Further projected decreases in rainfall in southwest and southeast Australia could be arrested if carbon dioxide emission increases were halted, but a full recovery would take around 600 years, Dr Wenju Cai, a leading scientist with the government-backed Commonwealth Scientific and Industrial Research Organisation (CSIRO) said.

''The recovery takes a long, long time.... Not in our lifetime,'' Cai said.

As it stands, the CSIRO is confidently forecasting a further 10-15 per cent decline in rainfall in southeast Australia and a decline of over 20 per cent in southwest Australia by 2050.

This takes in Australia's capital cities, almost all of the national population of around 20 million and farmlands which produce one of the biggest exportable surpluses of agricultural produce in the world.

As crops wilt and die for lack of rain, this year's spring rainfall could be as much as 40 per cent below average because of an unusual weather pattern last seen in 1967 - but which is now more likely to recur because of climate change, Cai said.

Cai, a senior CSIRO scientist who specialises in marine and atmospheric research, said in an interview that Australia was presently being affected by the conflicting influences of a ''wet weather'' La Nina event in the Pacific and a ''dry weather'' Indian Ocean Dipole effect in the west.

The Indian Ocean effect was showing itself to be the stronger, replicating results in 1967 when a weak Pacific La Nina was overwhelmed by the Indian Ocean and Australian rainfall dried up to 40 per cent less than average.

This explained the puzzling lack of rain which has accompanied the formation of a La Nina this year, dashing hopes after last year's El Nino produced one of the worst droughts on record.

La Nina events typically produce wet weather in eastern Australia and Southeast Asia from warming Pacific sea temperatures.

El Ninos produce opposite effects.

Cai said greenhouse gases were now likely to create such conditions more often as they warmed the dry Australian landmass faster than the ocean.

In southwest Western Australia, the drying-out is being intensified by westerly wind jets shifting towards the Antarctic in response to ozone depletion over the last 30 years.

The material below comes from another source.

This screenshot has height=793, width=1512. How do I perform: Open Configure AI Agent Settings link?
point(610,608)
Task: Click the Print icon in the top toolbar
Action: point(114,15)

This is now being intensified by increased carbon dioxide emissions.

The overall effect is reduced rainfall for southern Australia in winter and spring -- exactly when it is needed to grow the country's main crops of wheat, barley and canola.

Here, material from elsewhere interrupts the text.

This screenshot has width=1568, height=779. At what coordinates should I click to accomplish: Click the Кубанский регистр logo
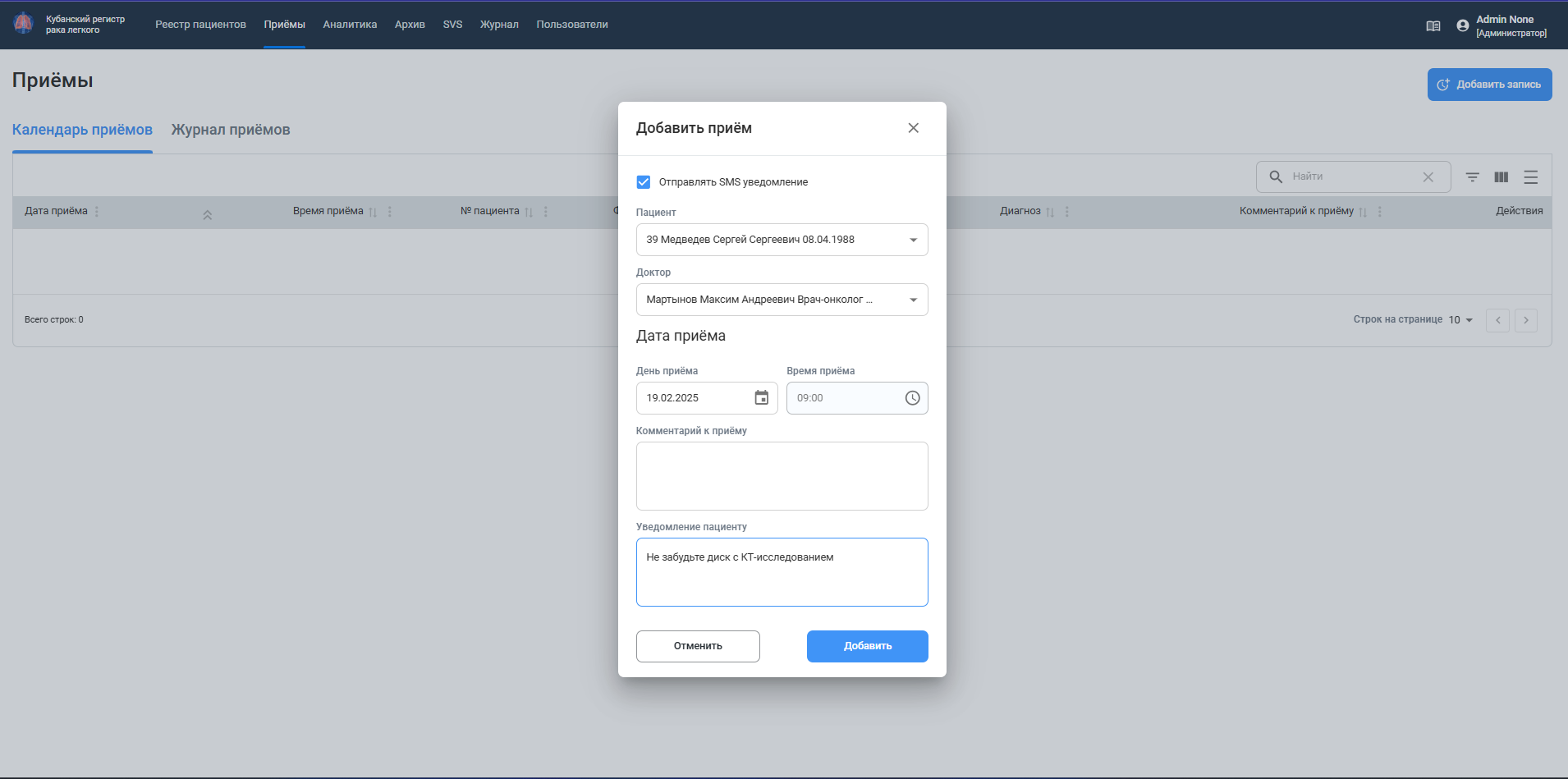[x=23, y=24]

Cai calls the overall effect a ''three-headed dog'', made up by the Indian Ocean Dipole, the Southern Annular Mode shifting westerlies southward, and increasingly powerful El Nino events.

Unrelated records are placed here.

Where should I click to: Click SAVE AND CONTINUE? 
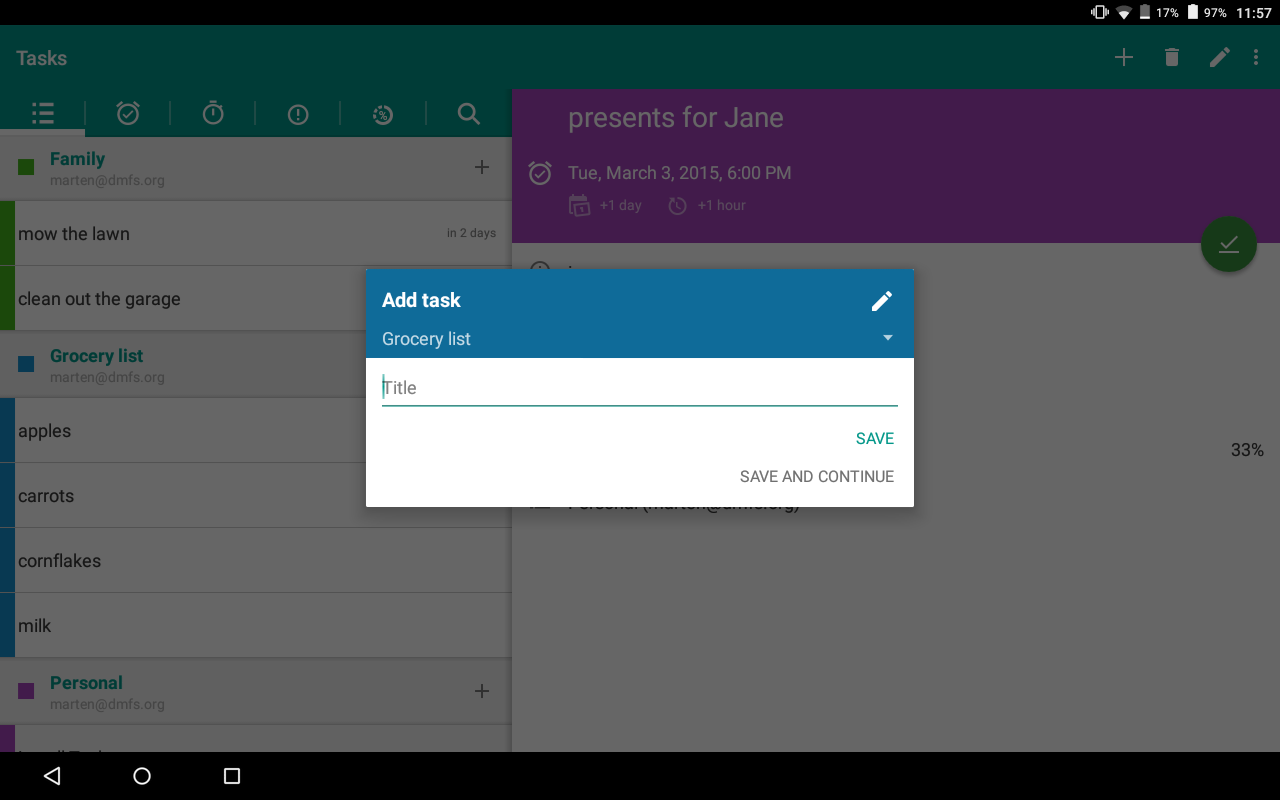tap(817, 477)
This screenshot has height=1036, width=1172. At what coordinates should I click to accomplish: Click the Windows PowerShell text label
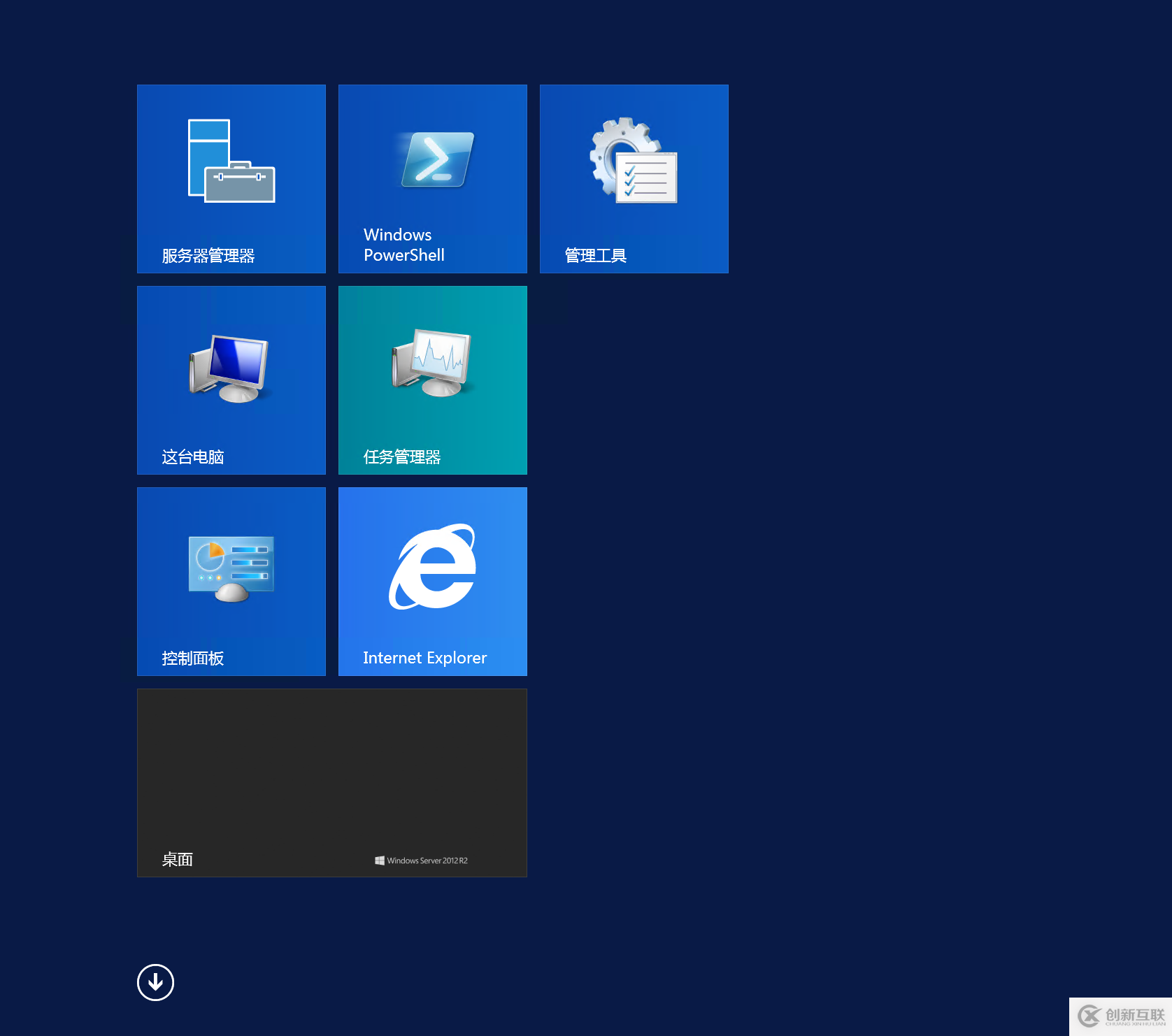point(404,245)
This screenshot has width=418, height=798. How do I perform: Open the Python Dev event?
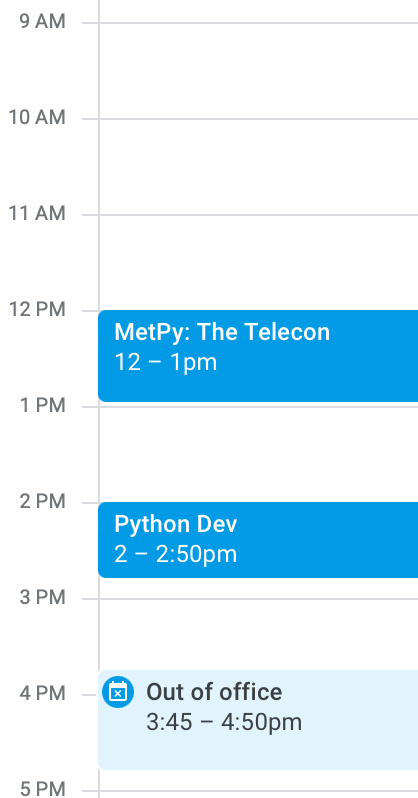point(258,540)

Together the three effects are threatening permanent closure for many southern farmlands, already on the brink in the driest inhabited continent in the world.

Cai sees no relief from the present dry spell until November - too late for wheat, with at least 40 percent of the crop now lost.

Talk is beginning to emerge of a long-term solution in moving farms to the high-rainfall belt in the far north.

Howver, Cai's studies urge caution, saying more work needs to be done to see if this pattern will last.